• EXERCISE GOAL: Reproduce, without alteration, every line of the data; exclude the images.

• MATERIAL FOR THIS EXERCISE:
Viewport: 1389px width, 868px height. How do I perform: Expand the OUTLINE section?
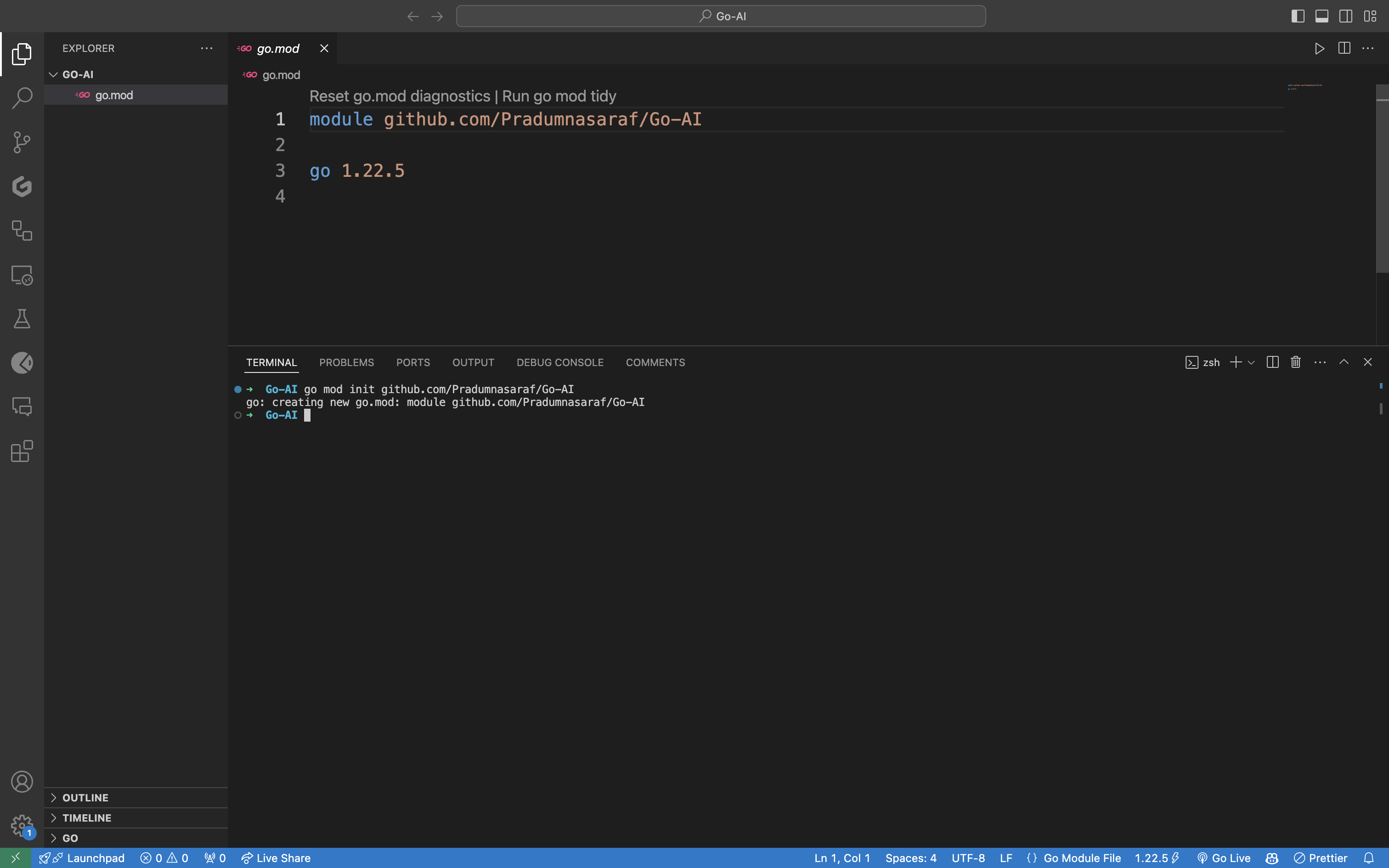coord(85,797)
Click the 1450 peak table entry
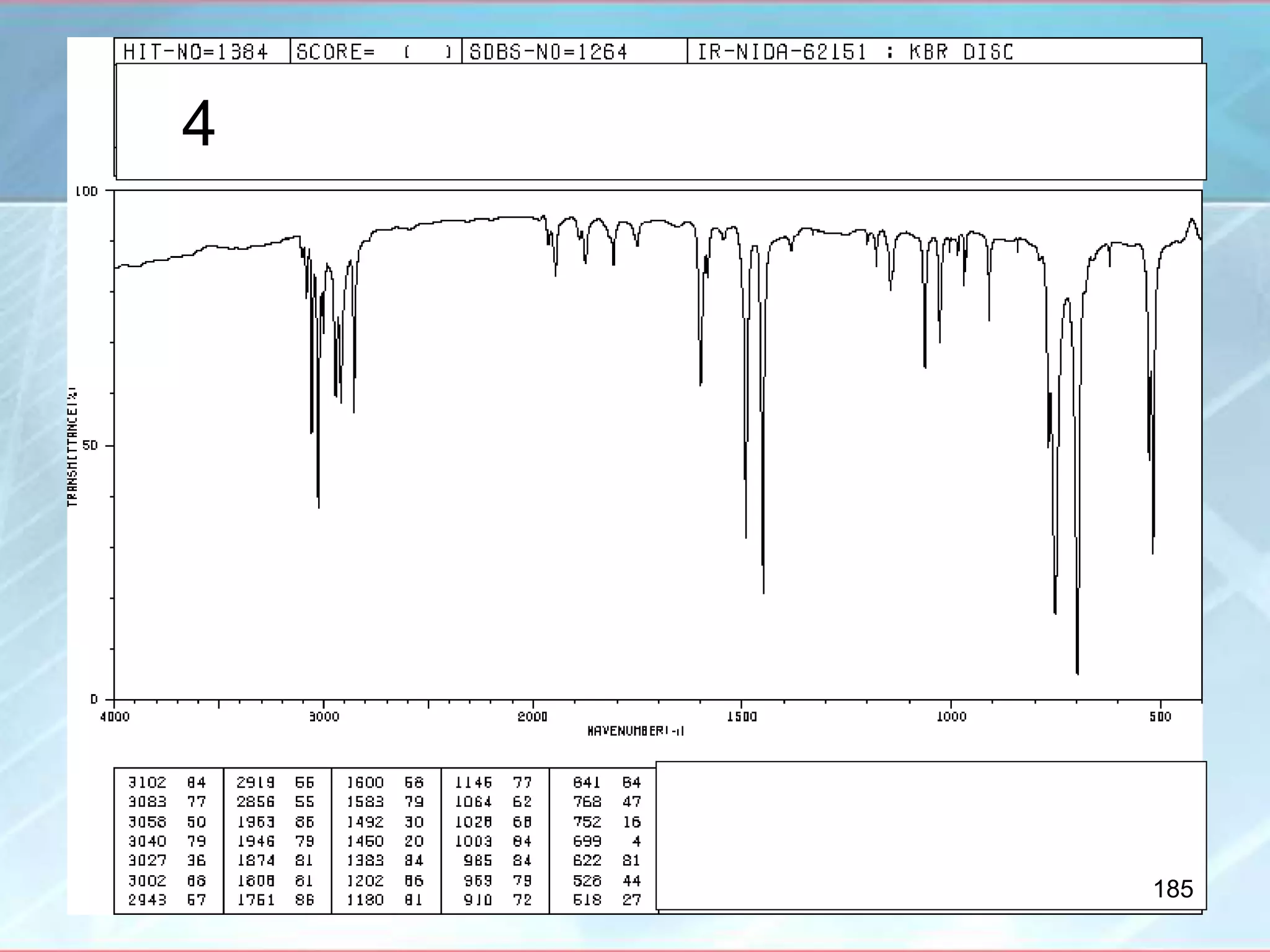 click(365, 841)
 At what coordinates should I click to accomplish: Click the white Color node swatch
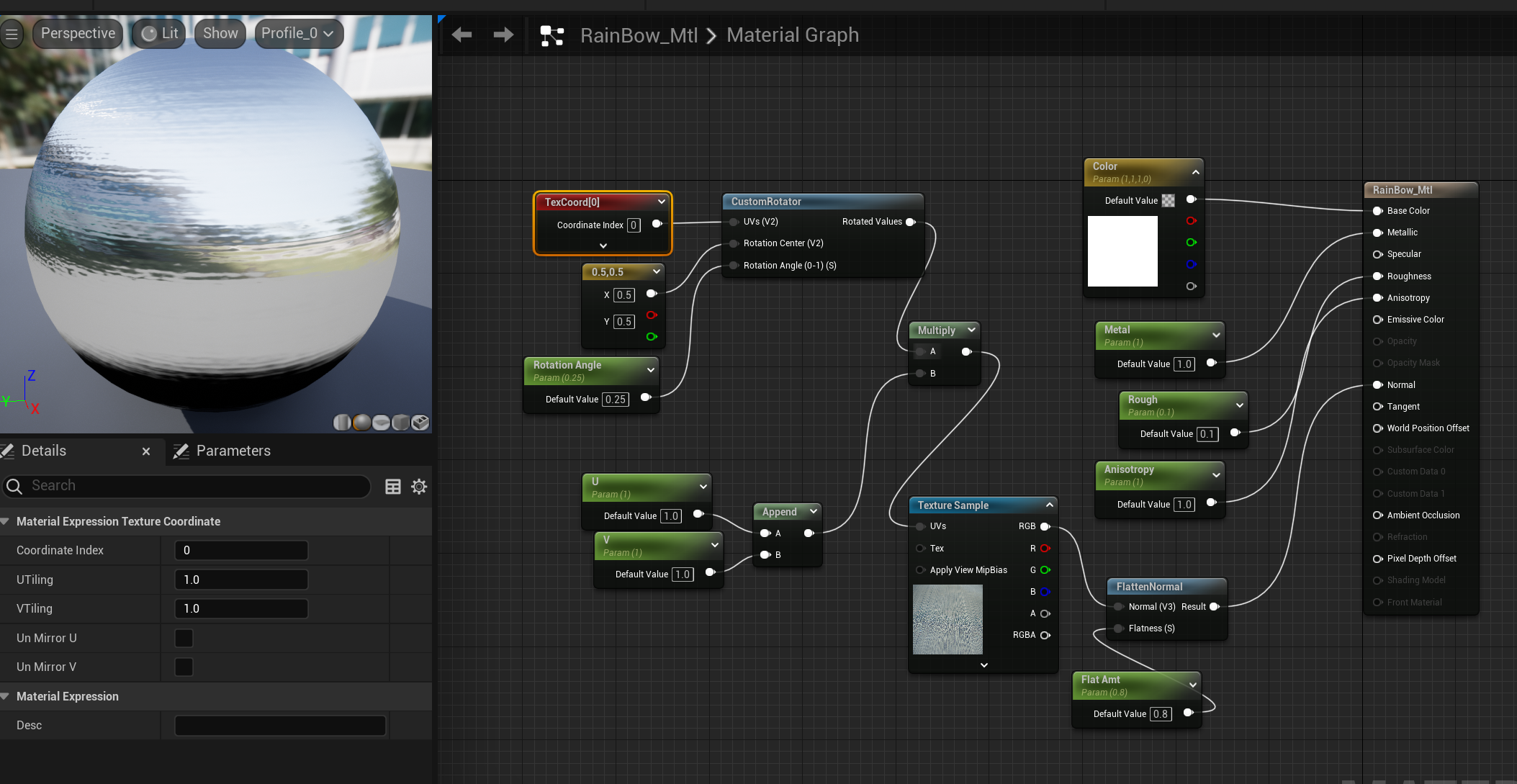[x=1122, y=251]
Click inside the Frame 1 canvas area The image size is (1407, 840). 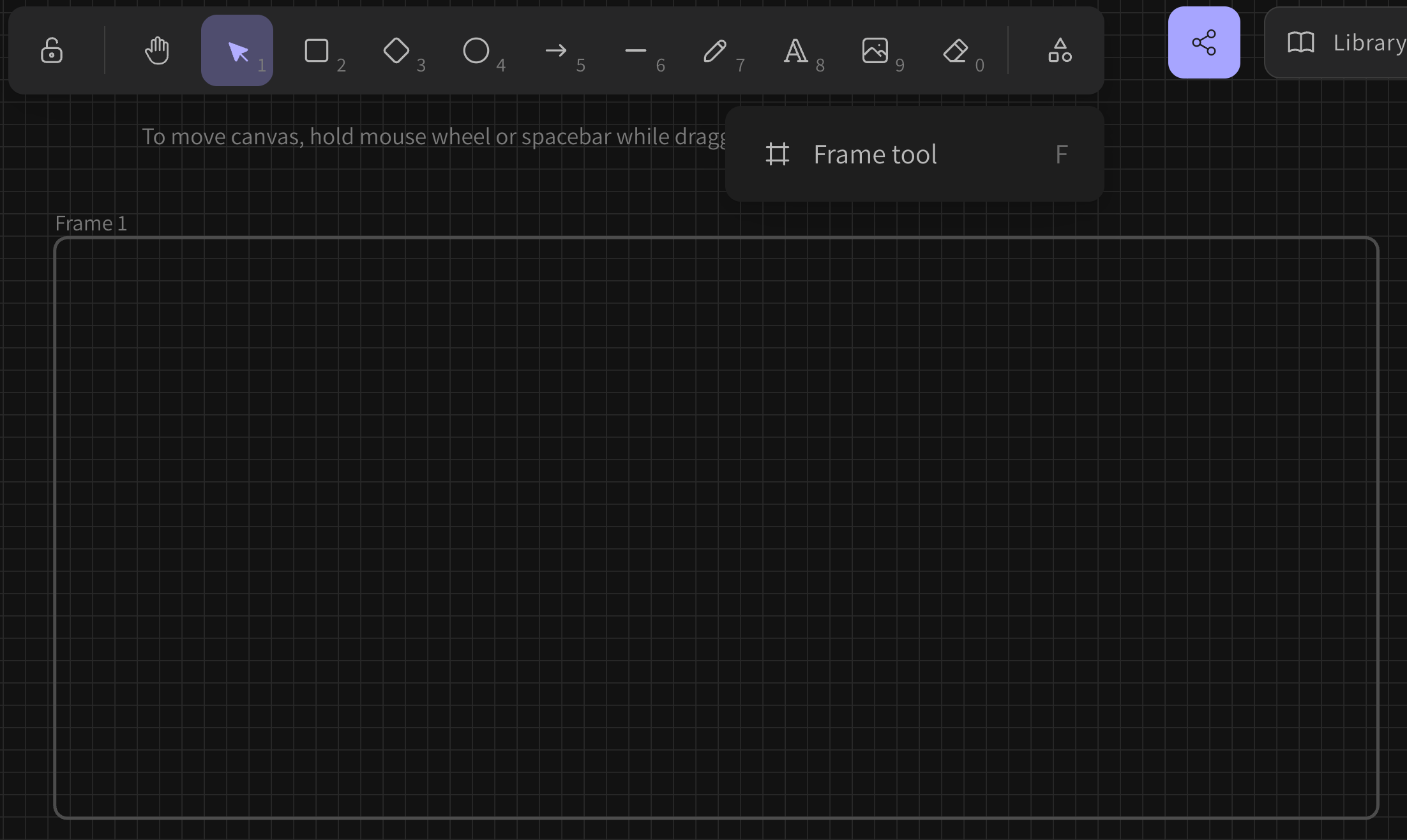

• RESULT FOR THIS EXERCISE:
Viewport: 1389px width, 868px height. How do I perform: Expand the OUTLINE section?
coord(85,797)
Click the 1450 peak table entry
 click(365, 841)
 At what coordinates should I click to accomplish: Click the white Color node swatch
[x=1122, y=251]
Click inside the Frame 1 canvas area The image size is (1407, 840). 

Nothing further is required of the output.